Israel's retaliatory war in Gaza has killed more than 53,000 people,
mostly women and children, according to local health authorities, whose
count doesn't differentiate between combatants and civilians. The
fighting has displaced 90% of the territory's roughly 2 million
population, sparked a hunger crisis and obliterated vast swaths of
Gaza's urban landscape.
While international media coverage has largely focused on the war in
Gaza and its toll on civilians there, in Israel the media still devotes
heavy attention to the Oct. 7 attack itself and the hostage crisis.
Photos of those still held captive line the streets.
Stories about the plight of Palestinian civilians are less prominent,
and largely avoid the harshest images emanating from Gaza. Most outlets
repeat the official line that Hamas is solely to blame for the civilian
toll.
[to top of second column]
|

Israeli Deputy Minister of Economy and Industry Yair Golan, a
legislator with the dovish Meretz party, poses during an interview
with The Associated Press at his office at the Knesset, Israel's
parliament, in Jerusalem, Jan. 17, 2022. (AP Photo/Tsafrir Abayov,
File)

For many Jewish Israelis, it is hard to fathom that their own
children, most of whom must enlist in Israel’s military, could be
committing the crimes that Golan described.
All that has helped solidify a national narrative that views the war
as an existential struggle.
“When you fight a war of existence, you don’t much think about the
suffering of the enemy,” said Shmuel Rosner, a senior fellow at the
Jewish People Policy Institute, a Jerusalem think tank.
Golan's words have sparked outcry before
A former deputy chief of staff of the military, Golan's words have
sparked outcry in the past. The most notable occasion was a 2016
speech marking Israel's Holocaust remembrance day, when he compared
what he said was an increasingly illiberal atmosphere in Israel to
that of Nazi-era Germany.
On Oct. 7, Golan donned his uniform and grabbed a gun to help battle
militants during Israel's flailing first response to Hamas' assault.
Olmert called him “one of Israel's greatest warriors."
Golan is not the first public figure to have made such remarks about
Israel's conduct in Gaza.
Former defense minister and military chief of staff Moshe Yaalon
accused Israel of ethnic cleansing during a major operation last
year. Zehava Galon, a former leader of a dovish political party,
highlighted the deaths of thousands of children at a recent protest
in Tel Aviv.
But unlike them, Golan has his political future at stake, lending
more weight to his words.

==*==

→ **EXERCISE TASKS**:
a. Transcribe the Gaza war article from "For many Jewish" to "of Nazi-era Germany.".
b. According to the Gaza war article, what share of the territory's population has the fighting displaced?
c. Resume the Gaza war article after its last sentence.
The material after the Gaza war article is not needed for anything here.

==*==

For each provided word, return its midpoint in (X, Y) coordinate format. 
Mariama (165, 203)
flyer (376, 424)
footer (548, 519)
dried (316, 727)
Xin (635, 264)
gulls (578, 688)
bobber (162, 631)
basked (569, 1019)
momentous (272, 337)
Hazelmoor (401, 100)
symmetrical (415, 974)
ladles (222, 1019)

==*==

→ **EXERCISE ANSWERS**:
a.
For many Jewish Israelis, it is hard to fathom that their own
children, most of whom must enlist in Israel’s military, could be
committing the crimes that Golan described.
All that has helped solidify a national narrative that views the war
as an existential struggle.
“When you fight a war of existence, you don’t much think about the
suffering of the enemy,” said Shmuel Rosner, a senior fellow at the
Jewish People Policy Institute, a Jerusalem think tank.
Golan's words have sparked outcry before
A former deputy chief of staff of the military, Golan's words have
sparked outcry in the past. The most notable occasion was a 2016
speech marking Israel's Holocaust remembrance day, when he compared
what he said was an increasingly illiberal atmosphere in Israel to
that of Nazi-era Germany.

b. 90%

c.
Pictures of dead Palestinian children
Netanyahu said Golan's words “echoed disgraceful antisemitic blood
libels.” Benny Gantz, an opposition leader, said Golan's remarks
were extreme and false and called on him to recant and apologize,
which he did not do.
Cabinet minister Amichay Eliyahu suggested Golan's words inspired an
attacker in Washington, who killed two Israeli embassy employees and
yelled “Free, free Palestine” after he was arrested. “Yair, the
blood of the embassy employees is on your hands,” he wrote on X.
Golan, in response, said it was Netanyahu's far-right government
that “gives fuel to antisemitism and Israel hatred.”
Rosner said Golan's wording on the Palestinian toll was “uncareful”
and that instead of triggering introspection, they prompted a media
debate over Golan himself and the damage his remarks might cause to
Israel.
But they could resonate among the steadfast anti-war protest
movement, said Alma Beck, an activist who is part of a small
contingent of demonstrators who have been holding up pictures of
Palestinian children killed in Gaza ever since Israel ended a
ceasefire in March. She said the group began as 20 people and has
grown to 600, still just a fraction of the thousands attending the
broader anti-government protests.
Beck said the protest movement has been receptive to messages that
focus on the Palestinian toll, and more signs with that message have
been held up by demonstrators in recent weeks. Their main criticism
remains that Netanyahu is continuing the war to appease his
governing partners and ensure his own political survival.
“I think there is a shift. I think people are starting to connect
the dots,” she said, while noting that the bulk of Israeli society
hasn't changed. “I hope that it will only grow.”